By Hastings Wyman –
The last year that Republicans garnered a substantial share of the black vote was 1960, when Richard Nixon received the support of about one-third of the African-American electorate against John F. Kennedy. The 1964 GOP nomination of Barry Goldwater, who had voted against a major civil rights bill in Congress, killed any interest that black voters may have had in a significant presence in the Republican Party.
Despite hit-and-run efforts by various Republican candidates or groups over the years to attract African Americans to the GOP, there’s been little or no change in the half-century since Goldwater’s landslide loss to President Lyndon Johnson. In addition to civil rights issues, black voters in general prefer the Democrats’ more liberal economic policies to the Republicans’ fiscal conservatism.
This year there are a record number of black major party nominees for congressional or statewide office, a total of 104, according to information compiled by David Bositis, a leading expert on African Americans in politics. Of the 104, 52 are in the South. The region accounts for some 57% of the nation’s African Americans of voting age, the ratio is not far from what might be expected.
Of those 52 black candidates in the South, 45 are Democrats, to 7 Republicans. On the Democratic side, 17 are incumbent members of Congress. In addition, in North Carolina’s 12th District previously held by African American Mel Watt (D), who resigned to become President Obama’s Director of the Federal Housing Finance Agency, black state Rep. Alma Adams (D) is a safe bet to succeed Watt. (Note: Adams’s stylish hats are sure to give Congresswoman Frederica Wilson’s (D-FL) western-style chapeaux some serious competition.) But the 27 other black nominees, including a number running for statewide office, have little chance of victory this year.

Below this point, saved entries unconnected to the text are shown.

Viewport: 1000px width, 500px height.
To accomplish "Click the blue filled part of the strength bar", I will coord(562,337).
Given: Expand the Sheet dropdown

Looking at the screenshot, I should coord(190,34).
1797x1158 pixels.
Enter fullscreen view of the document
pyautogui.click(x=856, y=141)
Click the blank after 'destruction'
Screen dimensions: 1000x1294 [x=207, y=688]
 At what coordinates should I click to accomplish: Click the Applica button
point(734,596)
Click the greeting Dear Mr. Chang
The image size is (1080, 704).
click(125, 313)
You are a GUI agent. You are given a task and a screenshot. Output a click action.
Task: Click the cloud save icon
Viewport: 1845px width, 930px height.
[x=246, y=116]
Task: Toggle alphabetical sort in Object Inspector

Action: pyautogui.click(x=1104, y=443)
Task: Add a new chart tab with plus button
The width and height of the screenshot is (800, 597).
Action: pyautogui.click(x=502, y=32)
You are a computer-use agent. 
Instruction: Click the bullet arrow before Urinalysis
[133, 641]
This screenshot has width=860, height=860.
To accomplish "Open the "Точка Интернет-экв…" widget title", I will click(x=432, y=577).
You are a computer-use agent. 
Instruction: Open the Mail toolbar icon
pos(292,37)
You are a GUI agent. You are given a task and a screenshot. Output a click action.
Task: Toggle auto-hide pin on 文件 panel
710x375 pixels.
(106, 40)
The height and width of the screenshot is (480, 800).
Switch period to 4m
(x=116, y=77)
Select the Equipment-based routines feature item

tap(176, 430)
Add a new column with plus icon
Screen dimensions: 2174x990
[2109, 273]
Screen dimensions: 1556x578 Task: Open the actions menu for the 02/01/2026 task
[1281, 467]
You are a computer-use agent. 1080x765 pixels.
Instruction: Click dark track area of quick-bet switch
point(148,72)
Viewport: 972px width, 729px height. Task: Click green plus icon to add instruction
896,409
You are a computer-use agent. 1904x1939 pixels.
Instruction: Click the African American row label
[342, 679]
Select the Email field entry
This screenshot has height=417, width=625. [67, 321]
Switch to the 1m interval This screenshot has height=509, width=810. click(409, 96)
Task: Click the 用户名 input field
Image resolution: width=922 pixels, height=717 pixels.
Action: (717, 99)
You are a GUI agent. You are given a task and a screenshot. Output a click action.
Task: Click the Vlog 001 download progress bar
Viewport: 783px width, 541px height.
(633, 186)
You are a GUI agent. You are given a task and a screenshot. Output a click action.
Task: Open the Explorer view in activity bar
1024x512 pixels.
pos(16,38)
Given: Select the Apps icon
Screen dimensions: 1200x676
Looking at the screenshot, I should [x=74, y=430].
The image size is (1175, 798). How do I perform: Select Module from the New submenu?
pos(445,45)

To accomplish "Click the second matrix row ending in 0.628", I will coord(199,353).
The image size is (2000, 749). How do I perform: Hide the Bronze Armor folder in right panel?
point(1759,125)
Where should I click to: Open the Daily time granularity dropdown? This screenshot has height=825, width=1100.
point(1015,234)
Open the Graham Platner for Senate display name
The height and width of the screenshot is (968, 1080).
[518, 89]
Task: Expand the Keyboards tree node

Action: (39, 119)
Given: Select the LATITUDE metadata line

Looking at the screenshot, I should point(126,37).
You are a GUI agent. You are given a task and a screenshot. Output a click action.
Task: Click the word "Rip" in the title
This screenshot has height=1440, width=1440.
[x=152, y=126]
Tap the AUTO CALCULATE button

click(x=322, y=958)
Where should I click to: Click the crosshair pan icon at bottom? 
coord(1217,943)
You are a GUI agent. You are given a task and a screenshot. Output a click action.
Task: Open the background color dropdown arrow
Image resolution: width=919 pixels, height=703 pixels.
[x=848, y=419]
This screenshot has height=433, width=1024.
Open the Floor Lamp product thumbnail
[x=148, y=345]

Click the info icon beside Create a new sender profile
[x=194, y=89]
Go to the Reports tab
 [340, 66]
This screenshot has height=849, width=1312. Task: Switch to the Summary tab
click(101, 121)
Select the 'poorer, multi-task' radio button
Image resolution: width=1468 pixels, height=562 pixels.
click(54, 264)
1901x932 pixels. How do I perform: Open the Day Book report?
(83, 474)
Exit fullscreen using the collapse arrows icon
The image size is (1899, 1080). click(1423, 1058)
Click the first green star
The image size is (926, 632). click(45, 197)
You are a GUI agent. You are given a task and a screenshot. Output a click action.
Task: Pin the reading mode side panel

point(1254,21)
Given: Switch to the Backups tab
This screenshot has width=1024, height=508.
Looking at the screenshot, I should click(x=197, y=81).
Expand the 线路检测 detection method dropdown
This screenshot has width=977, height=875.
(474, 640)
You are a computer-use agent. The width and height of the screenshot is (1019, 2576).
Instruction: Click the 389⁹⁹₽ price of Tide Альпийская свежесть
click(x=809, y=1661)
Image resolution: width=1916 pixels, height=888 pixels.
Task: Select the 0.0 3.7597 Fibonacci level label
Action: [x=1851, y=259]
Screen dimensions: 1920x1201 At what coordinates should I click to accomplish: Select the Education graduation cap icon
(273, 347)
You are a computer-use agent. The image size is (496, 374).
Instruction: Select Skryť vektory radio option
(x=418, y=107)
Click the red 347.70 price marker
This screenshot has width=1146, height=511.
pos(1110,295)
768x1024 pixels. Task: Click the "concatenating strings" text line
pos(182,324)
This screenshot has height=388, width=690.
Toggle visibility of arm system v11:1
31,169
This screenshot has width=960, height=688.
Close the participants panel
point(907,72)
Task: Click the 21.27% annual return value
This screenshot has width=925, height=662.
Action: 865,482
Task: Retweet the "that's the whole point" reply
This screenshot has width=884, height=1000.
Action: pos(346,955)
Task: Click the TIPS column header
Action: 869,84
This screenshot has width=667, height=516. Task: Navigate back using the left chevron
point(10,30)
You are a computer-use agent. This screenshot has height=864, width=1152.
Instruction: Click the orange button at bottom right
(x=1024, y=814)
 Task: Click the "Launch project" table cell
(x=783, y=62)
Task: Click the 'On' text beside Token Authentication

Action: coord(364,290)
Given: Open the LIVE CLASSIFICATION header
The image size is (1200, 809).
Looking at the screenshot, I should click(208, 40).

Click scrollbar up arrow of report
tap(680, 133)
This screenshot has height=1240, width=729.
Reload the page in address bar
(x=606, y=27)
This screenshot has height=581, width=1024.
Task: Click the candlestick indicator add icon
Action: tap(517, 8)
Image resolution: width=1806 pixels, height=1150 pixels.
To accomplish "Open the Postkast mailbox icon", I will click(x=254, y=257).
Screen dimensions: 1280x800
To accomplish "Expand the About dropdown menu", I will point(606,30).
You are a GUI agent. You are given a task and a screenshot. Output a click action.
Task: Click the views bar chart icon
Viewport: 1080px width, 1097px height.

The increasing number of African Americans on Southern ballots may have an impact on the turn-out, however, even if the number of black winners does not increase. In South Carolina, for example, Democrats are hopeful that the candidacy of Bakari Sellers, son of civil rights activist Cleveland Sellers, will help bring out black voters, perhaps helping elect state Sen. Vincent Sheheen (D) to unseat Gov. Nikki Haley (R).
For the GOP, only one of their seven black candidates is an incumbent, US Sen. Tim Scott (R-SC), a solid bet for reelection. There are no African-American Republicans in the US House from the South. Of the six black GOP nominees for the House, only one, former CIA agent Will Hurd in Texas 23 (San Antonio, etc.), has a significant chance of victory, and that’s iffy.
Thus, Bositis writes that the increasing number of black nominees isn’t likely to result in an increase in black officeholders. “[T]he fact is that many of the increases are occurring in states (especially in the South) where most whites are withdrawing from Democratic Party politics – leaving black candidates the nominations by default.”
Indeed, the best guess at this point is that after the election, the number of Southern black congressional seats will still be 18, all Democrats, or maybe 19, if Republican Hurd wins in Texas 23. As for statewide officeholders, despite the 13 black Democrats seeking statewide positions in the South, Republican US Sen. Tim Scott (SC) will remain the lone black statewide officeholder elected in Dixie this year.